Do this »
Copy out the listing from the line containing "enterprises (106, 244)" up to and including the line containing "implemented (389, 285)", reproducing each line unchanged.

Source data »

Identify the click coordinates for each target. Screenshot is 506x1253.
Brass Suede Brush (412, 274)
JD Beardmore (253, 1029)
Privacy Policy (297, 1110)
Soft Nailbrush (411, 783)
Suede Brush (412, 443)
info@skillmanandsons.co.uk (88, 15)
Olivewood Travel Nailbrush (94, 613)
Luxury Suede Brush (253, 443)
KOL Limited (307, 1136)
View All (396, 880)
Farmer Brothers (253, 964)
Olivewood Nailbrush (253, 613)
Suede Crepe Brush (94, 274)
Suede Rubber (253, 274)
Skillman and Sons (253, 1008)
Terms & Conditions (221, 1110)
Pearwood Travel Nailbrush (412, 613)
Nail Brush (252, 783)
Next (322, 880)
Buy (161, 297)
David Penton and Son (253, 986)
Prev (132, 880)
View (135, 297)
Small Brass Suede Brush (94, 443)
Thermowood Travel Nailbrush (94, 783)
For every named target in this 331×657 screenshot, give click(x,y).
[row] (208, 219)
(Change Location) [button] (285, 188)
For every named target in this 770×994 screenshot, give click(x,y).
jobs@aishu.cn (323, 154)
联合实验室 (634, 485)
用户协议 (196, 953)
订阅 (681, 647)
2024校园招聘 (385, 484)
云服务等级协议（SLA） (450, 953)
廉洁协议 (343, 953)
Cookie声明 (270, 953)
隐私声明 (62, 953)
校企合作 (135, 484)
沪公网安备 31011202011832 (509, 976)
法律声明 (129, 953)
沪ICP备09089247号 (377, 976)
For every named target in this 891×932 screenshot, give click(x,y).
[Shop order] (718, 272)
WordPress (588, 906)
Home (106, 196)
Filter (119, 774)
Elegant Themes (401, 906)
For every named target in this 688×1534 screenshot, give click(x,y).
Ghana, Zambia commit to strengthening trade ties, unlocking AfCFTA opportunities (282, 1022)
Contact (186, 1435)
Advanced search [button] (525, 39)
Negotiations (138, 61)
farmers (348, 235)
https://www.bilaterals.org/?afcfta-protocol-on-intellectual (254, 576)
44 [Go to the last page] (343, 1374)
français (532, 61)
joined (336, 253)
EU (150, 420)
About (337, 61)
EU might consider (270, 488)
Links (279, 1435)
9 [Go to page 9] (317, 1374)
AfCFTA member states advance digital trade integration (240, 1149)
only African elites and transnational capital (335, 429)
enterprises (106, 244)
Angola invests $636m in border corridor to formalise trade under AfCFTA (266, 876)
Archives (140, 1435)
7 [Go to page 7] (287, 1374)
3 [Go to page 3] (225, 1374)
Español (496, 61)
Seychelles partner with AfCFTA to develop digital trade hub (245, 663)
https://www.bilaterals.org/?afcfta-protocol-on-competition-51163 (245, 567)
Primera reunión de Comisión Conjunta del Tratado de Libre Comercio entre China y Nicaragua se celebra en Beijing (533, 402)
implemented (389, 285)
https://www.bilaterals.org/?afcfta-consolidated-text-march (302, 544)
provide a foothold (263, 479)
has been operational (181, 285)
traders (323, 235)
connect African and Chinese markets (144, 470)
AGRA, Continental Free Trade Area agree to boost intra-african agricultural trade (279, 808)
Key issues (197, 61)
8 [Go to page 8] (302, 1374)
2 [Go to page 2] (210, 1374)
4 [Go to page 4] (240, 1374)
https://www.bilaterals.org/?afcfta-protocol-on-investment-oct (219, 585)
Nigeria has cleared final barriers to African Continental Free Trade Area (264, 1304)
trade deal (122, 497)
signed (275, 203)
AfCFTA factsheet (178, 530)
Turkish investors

Written reply »
enterprises (106, 244)
Angola invests $636m in border corridor to formalise trade under AfCFTA (266, 876)
Archives (140, 1435)
7 [Go to page 7] (287, 1374)
3 [Go to page 3] (225, 1374)
Español (496, 61)
Seychelles partner with AfCFTA to develop digital trade hub (245, 663)
https://www.bilaterals.org/?afcfta-protocol-on-competition-51163 (245, 567)
Primera reunión de Comisión Conjunta del Tratado de Libre Comercio entre China y Nicaragua se celebra en Beijing (533, 402)
implemented (389, 285)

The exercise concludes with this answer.